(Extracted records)
:::::

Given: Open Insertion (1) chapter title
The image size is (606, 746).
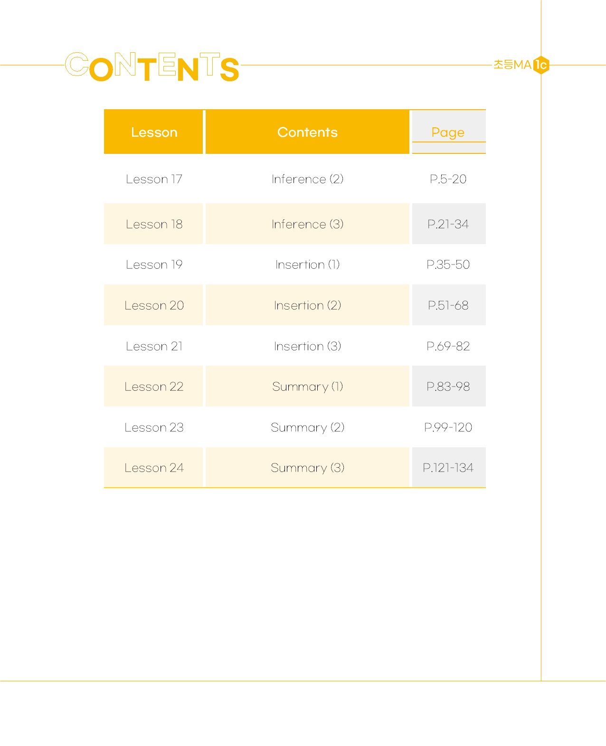Looking at the screenshot, I should click(x=307, y=264).
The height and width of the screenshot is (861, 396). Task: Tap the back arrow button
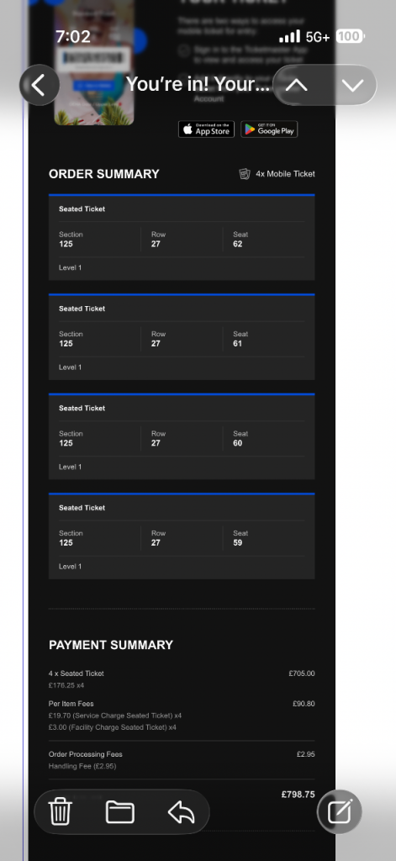point(39,85)
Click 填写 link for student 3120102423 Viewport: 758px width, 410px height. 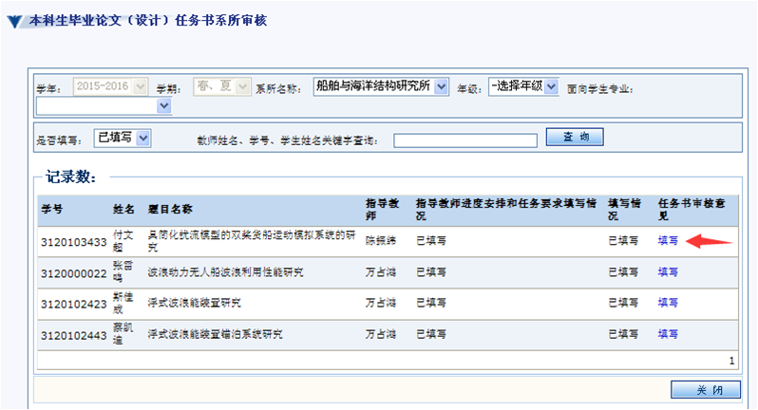point(668,304)
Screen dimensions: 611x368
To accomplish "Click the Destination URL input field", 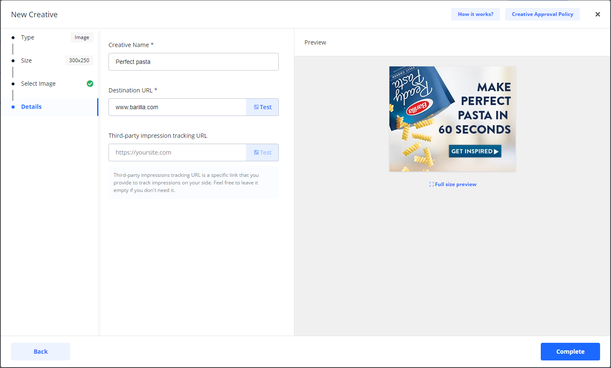I will 177,107.
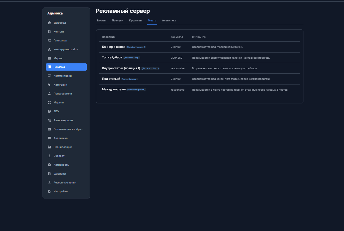Switch to the Заказы tab
The height and width of the screenshot is (231, 344).
101,21
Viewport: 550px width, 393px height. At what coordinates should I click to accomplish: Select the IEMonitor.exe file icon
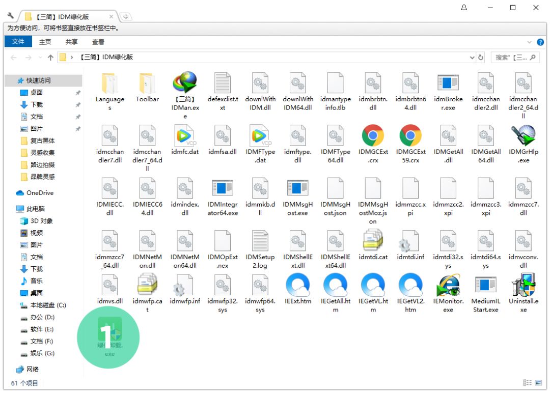pos(448,286)
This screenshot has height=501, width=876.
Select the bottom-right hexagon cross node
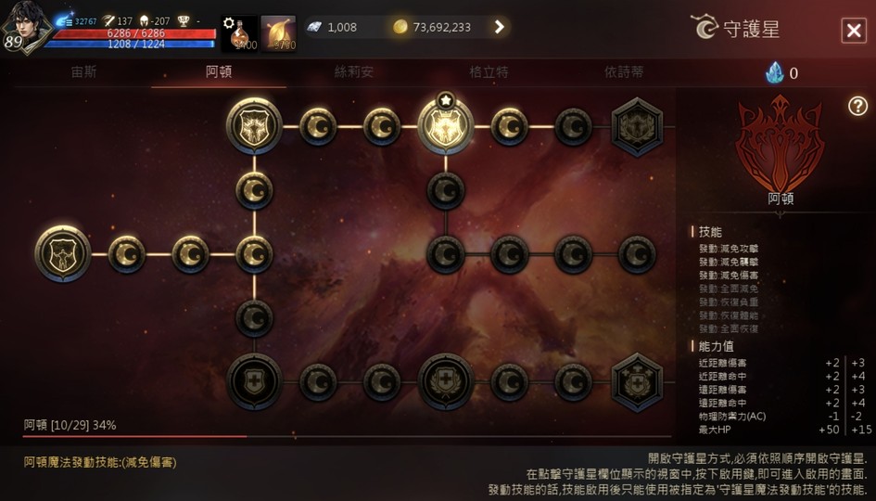click(637, 382)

:::::

## Exercise brief
Your copy should begin at the line containing "This screenshot has height=501, width=876." and end at the last line of the data above, matching each line exactly and holding no pictures.

## Answer to this task
This screenshot has height=501, width=876.
Select the bottom-right hexagon cross node
click(637, 382)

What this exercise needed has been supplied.